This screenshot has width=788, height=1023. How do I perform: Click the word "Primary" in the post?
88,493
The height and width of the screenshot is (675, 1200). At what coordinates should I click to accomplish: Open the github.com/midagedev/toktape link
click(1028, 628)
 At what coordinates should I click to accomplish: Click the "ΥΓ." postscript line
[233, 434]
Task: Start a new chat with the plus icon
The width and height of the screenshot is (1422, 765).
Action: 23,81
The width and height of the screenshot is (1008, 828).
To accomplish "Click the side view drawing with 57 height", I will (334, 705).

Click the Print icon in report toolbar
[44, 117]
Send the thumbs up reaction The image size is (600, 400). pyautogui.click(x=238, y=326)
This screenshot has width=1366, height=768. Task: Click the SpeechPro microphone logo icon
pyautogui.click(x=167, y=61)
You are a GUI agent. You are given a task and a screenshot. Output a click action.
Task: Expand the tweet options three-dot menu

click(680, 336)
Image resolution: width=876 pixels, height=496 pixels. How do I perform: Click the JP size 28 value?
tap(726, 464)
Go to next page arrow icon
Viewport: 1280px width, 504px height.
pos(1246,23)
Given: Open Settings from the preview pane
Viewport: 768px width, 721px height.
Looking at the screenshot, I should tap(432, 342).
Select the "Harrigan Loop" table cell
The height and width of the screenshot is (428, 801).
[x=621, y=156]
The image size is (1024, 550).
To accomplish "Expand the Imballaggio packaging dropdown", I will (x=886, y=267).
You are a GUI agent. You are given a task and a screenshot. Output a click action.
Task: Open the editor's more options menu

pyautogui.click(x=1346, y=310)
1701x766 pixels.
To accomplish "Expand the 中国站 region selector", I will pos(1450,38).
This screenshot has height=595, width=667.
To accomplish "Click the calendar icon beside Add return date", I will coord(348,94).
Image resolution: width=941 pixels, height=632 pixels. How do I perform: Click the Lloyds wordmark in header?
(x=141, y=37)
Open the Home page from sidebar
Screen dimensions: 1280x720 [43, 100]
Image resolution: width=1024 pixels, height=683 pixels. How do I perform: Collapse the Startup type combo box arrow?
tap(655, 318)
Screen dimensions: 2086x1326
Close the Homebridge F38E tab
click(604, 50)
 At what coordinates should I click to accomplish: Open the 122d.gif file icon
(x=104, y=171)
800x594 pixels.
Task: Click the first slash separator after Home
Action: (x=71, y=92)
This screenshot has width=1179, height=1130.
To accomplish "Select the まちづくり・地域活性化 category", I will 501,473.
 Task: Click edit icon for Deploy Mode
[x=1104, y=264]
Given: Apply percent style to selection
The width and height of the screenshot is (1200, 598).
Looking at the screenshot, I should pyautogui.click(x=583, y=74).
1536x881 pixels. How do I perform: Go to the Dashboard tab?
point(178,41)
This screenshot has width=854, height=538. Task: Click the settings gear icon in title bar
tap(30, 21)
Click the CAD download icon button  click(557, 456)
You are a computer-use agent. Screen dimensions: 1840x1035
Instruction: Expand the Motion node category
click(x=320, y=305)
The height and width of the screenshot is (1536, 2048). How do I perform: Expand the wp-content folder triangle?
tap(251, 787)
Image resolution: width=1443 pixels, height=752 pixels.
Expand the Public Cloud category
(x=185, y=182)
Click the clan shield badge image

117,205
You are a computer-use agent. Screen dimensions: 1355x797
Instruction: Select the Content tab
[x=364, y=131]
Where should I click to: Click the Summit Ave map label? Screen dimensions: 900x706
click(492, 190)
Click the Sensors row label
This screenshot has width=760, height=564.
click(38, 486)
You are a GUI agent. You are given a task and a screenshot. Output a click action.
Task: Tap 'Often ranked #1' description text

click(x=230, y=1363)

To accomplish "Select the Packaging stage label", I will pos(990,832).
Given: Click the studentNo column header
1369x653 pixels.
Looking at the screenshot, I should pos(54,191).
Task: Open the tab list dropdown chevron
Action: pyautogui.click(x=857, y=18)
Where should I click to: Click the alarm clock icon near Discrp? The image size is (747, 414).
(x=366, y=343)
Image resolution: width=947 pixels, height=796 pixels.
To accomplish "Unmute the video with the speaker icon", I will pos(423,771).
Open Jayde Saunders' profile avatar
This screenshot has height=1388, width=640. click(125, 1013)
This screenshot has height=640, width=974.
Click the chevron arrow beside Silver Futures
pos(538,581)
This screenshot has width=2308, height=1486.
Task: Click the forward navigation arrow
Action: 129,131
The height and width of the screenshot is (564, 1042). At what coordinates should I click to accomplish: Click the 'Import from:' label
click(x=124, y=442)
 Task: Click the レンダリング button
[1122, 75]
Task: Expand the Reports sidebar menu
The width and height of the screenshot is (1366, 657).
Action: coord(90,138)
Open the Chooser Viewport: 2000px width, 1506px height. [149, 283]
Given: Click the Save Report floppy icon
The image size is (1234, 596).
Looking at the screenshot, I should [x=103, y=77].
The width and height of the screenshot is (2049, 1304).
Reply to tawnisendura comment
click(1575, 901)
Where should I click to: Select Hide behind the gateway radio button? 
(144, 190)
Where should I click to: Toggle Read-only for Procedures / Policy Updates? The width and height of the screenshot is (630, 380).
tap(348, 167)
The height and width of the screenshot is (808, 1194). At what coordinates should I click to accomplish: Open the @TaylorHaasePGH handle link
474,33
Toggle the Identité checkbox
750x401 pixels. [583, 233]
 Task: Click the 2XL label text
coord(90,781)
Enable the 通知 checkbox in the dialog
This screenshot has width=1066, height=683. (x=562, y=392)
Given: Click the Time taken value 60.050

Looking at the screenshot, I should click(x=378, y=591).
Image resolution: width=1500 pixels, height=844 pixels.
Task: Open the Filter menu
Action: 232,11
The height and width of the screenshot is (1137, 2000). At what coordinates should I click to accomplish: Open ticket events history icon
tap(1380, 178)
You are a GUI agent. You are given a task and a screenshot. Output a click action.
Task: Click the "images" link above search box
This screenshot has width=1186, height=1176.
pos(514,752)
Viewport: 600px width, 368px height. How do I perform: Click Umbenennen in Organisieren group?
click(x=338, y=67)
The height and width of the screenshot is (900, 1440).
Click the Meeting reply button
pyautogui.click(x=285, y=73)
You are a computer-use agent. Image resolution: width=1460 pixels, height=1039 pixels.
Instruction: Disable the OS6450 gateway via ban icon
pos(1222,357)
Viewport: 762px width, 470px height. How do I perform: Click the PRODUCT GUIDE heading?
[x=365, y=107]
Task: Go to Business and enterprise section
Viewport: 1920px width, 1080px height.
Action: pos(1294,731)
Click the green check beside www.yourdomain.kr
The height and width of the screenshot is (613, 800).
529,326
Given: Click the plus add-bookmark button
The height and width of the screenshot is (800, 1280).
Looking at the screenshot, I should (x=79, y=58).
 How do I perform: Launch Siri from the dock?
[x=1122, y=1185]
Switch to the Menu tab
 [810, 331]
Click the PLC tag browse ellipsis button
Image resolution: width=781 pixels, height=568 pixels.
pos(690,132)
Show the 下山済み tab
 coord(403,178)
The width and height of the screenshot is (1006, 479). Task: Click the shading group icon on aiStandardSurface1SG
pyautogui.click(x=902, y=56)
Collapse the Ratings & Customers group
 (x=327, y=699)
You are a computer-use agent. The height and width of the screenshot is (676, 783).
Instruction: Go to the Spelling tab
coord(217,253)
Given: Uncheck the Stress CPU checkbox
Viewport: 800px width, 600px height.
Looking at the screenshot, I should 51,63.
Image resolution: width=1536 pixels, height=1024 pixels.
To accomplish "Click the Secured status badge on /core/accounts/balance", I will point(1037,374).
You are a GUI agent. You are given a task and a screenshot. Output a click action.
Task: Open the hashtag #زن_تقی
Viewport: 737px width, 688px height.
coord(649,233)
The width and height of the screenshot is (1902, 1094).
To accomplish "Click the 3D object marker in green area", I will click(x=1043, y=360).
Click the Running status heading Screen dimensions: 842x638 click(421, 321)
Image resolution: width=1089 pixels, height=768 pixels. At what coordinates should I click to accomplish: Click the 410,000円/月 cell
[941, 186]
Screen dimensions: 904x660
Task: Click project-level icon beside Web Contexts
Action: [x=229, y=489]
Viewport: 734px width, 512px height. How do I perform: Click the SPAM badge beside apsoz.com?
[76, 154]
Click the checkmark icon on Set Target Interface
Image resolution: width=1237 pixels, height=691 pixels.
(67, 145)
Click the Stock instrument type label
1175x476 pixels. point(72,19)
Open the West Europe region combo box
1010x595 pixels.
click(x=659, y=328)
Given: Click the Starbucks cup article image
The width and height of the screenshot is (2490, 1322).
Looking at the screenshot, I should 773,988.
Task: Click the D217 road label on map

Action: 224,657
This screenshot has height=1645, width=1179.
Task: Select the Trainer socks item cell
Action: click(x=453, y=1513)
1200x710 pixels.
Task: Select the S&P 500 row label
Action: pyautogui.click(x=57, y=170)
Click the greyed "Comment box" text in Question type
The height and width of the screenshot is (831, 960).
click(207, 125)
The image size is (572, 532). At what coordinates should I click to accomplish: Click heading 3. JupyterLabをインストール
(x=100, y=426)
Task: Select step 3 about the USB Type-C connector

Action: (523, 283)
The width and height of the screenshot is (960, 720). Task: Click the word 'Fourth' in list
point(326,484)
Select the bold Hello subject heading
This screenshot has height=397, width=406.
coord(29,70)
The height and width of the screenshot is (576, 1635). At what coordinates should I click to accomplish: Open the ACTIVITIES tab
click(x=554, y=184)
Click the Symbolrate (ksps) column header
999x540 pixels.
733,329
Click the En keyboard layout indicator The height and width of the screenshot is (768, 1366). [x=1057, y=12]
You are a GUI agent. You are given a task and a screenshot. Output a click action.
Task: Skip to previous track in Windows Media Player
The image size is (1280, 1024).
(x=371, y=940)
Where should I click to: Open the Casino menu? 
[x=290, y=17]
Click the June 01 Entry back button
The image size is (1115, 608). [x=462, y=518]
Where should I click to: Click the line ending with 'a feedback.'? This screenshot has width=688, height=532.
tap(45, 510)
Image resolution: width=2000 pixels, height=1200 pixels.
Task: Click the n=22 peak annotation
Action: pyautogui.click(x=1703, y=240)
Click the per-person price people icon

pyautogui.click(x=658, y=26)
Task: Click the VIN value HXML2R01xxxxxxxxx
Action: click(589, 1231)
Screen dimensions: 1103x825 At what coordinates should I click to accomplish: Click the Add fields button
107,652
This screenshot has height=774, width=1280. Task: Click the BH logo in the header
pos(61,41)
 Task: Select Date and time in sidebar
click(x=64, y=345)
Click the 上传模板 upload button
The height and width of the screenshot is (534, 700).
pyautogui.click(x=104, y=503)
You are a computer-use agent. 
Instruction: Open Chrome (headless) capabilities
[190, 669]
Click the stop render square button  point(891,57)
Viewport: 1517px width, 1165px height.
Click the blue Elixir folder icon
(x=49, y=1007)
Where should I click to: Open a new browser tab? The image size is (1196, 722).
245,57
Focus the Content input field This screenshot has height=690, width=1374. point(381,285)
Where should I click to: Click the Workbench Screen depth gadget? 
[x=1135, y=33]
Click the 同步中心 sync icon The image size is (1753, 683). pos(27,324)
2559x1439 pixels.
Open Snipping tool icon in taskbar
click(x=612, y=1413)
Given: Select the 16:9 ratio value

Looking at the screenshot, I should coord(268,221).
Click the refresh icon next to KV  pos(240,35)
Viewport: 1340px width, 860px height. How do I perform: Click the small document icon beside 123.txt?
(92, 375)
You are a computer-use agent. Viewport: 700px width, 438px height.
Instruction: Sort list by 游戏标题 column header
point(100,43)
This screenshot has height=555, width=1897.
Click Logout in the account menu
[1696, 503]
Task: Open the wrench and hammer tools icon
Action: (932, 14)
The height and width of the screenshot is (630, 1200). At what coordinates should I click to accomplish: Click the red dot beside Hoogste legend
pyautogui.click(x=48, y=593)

· · · · · · ·

→ EXERCISE TASK
Copy out the data word for word, from the line with "Open the Chooser" to the line with "coord(90,781)", both of those lines included.

→ EXPECTED ANSWER
Open the Chooser Viewport: 2000px width, 1506px height. [149, 283]
Given: Click the Save Report floppy icon
The image size is (1234, 596).
Looking at the screenshot, I should [x=103, y=77].
The width and height of the screenshot is (2049, 1304).
Reply to tawnisendura comment
click(1575, 901)
Where should I click to: Select Hide behind the gateway radio button? 
(144, 190)
Where should I click to: Toggle Read-only for Procedures / Policy Updates? The width and height of the screenshot is (630, 380).
tap(348, 167)
The height and width of the screenshot is (808, 1194). At what coordinates should I click to accomplish: Open the @TaylorHaasePGH handle link
474,33
Toggle the Identité checkbox
750x401 pixels. [583, 233]
 Task: Click the 2XL label text
coord(90,781)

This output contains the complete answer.